=== Data provided ===
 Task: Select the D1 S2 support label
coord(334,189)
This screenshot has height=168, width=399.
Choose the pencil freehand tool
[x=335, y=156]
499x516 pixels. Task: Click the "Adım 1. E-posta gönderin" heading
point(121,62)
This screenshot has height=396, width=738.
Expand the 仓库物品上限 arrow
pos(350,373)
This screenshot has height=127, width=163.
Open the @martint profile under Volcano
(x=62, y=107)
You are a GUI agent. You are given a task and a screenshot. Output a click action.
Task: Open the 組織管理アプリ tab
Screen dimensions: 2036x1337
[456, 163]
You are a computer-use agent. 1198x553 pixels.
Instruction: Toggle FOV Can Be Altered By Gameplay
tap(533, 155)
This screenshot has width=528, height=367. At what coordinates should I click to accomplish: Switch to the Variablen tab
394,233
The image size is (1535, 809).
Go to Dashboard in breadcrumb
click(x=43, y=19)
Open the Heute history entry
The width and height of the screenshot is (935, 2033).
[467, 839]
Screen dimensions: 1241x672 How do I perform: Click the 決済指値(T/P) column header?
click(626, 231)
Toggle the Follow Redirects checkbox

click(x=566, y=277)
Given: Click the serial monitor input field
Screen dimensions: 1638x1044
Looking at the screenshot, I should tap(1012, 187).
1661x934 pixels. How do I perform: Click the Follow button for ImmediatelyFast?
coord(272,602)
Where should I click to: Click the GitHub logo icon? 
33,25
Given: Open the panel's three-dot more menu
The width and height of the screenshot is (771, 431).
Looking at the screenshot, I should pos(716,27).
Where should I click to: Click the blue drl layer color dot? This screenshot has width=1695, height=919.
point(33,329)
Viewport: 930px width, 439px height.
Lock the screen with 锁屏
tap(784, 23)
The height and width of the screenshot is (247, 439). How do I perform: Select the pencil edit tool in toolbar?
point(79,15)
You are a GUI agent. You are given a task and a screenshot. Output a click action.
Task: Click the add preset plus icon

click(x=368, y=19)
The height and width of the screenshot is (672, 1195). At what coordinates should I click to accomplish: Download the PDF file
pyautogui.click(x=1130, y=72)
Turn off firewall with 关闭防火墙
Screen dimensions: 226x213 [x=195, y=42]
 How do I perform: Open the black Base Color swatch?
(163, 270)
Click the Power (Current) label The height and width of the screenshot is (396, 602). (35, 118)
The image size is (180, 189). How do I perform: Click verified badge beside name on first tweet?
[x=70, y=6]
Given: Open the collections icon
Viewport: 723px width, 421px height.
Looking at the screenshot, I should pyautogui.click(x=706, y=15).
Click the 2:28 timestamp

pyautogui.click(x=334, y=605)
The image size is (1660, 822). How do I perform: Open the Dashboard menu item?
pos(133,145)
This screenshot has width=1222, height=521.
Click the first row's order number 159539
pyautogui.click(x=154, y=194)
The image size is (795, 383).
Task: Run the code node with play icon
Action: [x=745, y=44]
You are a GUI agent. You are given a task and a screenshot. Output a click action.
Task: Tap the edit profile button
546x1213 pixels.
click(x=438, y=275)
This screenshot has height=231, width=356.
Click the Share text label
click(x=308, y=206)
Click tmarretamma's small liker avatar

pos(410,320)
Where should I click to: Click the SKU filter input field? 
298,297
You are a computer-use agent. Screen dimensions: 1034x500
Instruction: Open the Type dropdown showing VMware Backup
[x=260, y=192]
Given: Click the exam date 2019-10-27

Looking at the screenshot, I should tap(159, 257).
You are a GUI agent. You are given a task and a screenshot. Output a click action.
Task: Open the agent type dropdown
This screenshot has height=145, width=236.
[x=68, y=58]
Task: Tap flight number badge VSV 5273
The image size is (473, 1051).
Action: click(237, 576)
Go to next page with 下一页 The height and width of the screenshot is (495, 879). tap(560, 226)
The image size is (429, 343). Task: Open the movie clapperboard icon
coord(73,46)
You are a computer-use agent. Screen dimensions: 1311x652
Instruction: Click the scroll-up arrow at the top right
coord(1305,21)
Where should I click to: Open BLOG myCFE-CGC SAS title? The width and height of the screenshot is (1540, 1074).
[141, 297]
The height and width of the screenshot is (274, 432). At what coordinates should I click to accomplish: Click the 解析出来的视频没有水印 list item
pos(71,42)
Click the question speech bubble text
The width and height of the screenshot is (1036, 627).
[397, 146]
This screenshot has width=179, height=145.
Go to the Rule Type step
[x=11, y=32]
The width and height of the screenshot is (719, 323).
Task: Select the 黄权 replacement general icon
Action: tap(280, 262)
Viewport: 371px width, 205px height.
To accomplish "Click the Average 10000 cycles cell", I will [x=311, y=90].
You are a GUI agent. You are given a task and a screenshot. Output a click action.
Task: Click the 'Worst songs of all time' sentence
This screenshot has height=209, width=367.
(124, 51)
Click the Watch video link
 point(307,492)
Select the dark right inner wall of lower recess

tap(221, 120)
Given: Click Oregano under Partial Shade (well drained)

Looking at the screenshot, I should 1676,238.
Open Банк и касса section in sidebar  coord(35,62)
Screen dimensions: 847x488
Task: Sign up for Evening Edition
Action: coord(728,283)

=== Task directions ===
Render every line of the items above as a numbered list, leaving out the blank lines.

=== The completed task ===
1.  Task: Select the D1 S2 support label
2. coord(334,189)
3. This screenshot has height=168, width=399.
4. Choose the pencil freehand tool
5. [x=335, y=156]
6. 499x516 pixels. Task: Click the "Adım 1. E-posta gönderin" heading
7. point(121,62)
8. This screenshot has height=396, width=738.
9. Expand the 仓库物品上限 arrow
10. pos(350,373)
11. This screenshot has height=127, width=163.
12. Open the @martint profile under Volcano
13. (x=62, y=107)
14. You are a GUI agent. You are given a task and a screenshot. Output a click action.
15. Task: Open the 組織管理アプリ tab
16. Screen dimensions: 2036x1337
17. [456, 163]
18. You are a computer-use agent. 1198x553 pixels.
19. Instruction: Toggle FOV Can Be Altered By Gameplay
20. tap(533, 155)
21. This screenshot has width=528, height=367. At what coordinates should I click to accomplish: Switch to the Variablen tab
22. 394,233
23. The image size is (1535, 809).
24. Go to Dashboard in breadcrumb
25. click(x=43, y=19)
26. Open the Heute history entry
27. The width and height of the screenshot is (935, 2033).
28. [467, 839]
29. Screen dimensions: 1241x672 How do I perform: Click the 決済指値(T/P) column header?
30. click(626, 231)
31. Toggle the Follow Redirects checkbox
32. click(x=566, y=277)
33. Given: Click the serial monitor input field
34. Screen dimensions: 1638x1044
35. Looking at the screenshot, I should tap(1012, 187).
36. 1661x934 pixels. How do I perform: Click the Follow button for ImmediatelyFast?
37. coord(272,602)
38. Where should I click to: Click the GitHub logo icon? 
39. 33,25
40. Given: Open the panel's three-dot more menu
41. The width and height of the screenshot is (771, 431).
42. Looking at the screenshot, I should pos(716,27).
43. Where should I click to: Click the blue drl layer color dot? This screenshot has width=1695, height=919.
44. point(33,329)
45. Viewport: 930px width, 439px height.
46. Lock the screen with 锁屏
47. tap(784, 23)
48. The height and width of the screenshot is (247, 439). How do I perform: Select the pencil edit tool in toolbar?
49. point(79,15)
50. You are a GUI agent. You are given a task and a screenshot. Output a click action.
51. Task: Click the add preset plus icon
52. click(x=368, y=19)
53. The height and width of the screenshot is (672, 1195). At what coordinates should I click to accomplish: Download the PDF file
54. pyautogui.click(x=1130, y=72)
55. Turn off firewall with 关闭防火墙
56. Screen dimensions: 226x213 [x=195, y=42]
57.  How do I perform: Open the black Base Color swatch?
58. (163, 270)
59. Click the Power (Current) label The height and width of the screenshot is (396, 602). (35, 118)
60. The image size is (180, 189). How do I perform: Click verified badge beside name on first tweet?
61. [x=70, y=6]
62. Given: Open the collections icon
63. Viewport: 723px width, 421px height.
64. Looking at the screenshot, I should pyautogui.click(x=706, y=15).
65. Click the 2:28 timestamp
66. pyautogui.click(x=334, y=605)
67. The image size is (1660, 822). How do I perform: Open the Dashboard menu item?
68. pos(133,145)
69. This screenshot has width=1222, height=521.
70. Click the first row's order number 159539
71. pyautogui.click(x=154, y=194)
72. The image size is (795, 383).
73. Task: Run the code node with play icon
74. Action: [x=745, y=44]
75. You are a GUI agent. You are given a task and a screenshot. Output a click action.
76. Task: Tap the edit profile button
77. 546x1213 pixels.
78. click(x=438, y=275)
79. This screenshot has height=231, width=356.
80. Click the Share text label
81. click(x=308, y=206)
82. Click tmarretamma's small liker avatar
83. pos(410,320)
84. Where should I click to: Click the SKU filter input field? 
85. 298,297
86. You are a computer-use agent. Screen dimensions: 1034x500
87. Instruction: Open the Type dropdown showing VMware Backup
88. [x=260, y=192]
89. Given: Click the exam date 2019-10-27
90. Looking at the screenshot, I should tap(159, 257).
91. You are a GUI agent. You are given a task and a screenshot. Output a click action.
92. Task: Open the agent type dropdown
93. This screenshot has height=145, width=236.
94. [x=68, y=58]
95. Task: Tap flight number badge VSV 5273
96. The image size is (473, 1051).
97. Action: click(237, 576)
98. Go to next page with 下一页 The height and width of the screenshot is (495, 879). tap(560, 226)
99. The image size is (429, 343). Task: Open the movie clapperboard icon
100. coord(73,46)
101. You are a computer-use agent. Screen dimensions: 1311x652
102. Instruction: Click the scroll-up arrow at the top right
103. coord(1305,21)
104. Where should I click to: Open BLOG myCFE-CGC SAS title? The width and height of the screenshot is (1540, 1074).
105. [141, 297]
106. The height and width of the screenshot is (274, 432). At what coordinates should I click to accomplish: Click the 解析出来的视频没有水印 list item
107. pos(71,42)
108. Click the question speech bubble text
109. The width and height of the screenshot is (1036, 627).
110. [397, 146]
111. This screenshot has width=179, height=145.
112. Go to the Rule Type step
113. [x=11, y=32]
114. The width and height of the screenshot is (719, 323).
115. Task: Select the 黄权 replacement general icon
116. Action: tap(280, 262)
117. Viewport: 371px width, 205px height.
118. To accomplish "Click the Average 10000 cycles cell", I will [x=311, y=90].
119. You are a GUI agent. You are given a task and a screenshot. Output a click action.
120. Task: Click the 'Worst songs of all time' sentence
121. This screenshot has height=209, width=367.
122. (124, 51)
123. Click the Watch video link
124.  point(307,492)
125. Select the dark right inner wall of lower recess
126. tap(221, 120)
127. Given: Click Oregano under Partial Shade (well drained)
128. Looking at the screenshot, I should 1676,238.
129. Open Банк и касса section in sidebar  coord(35,62)
130. Screen dimensions: 847x488
131. Task: Sign up for Evening Edition
132. Action: coord(728,283)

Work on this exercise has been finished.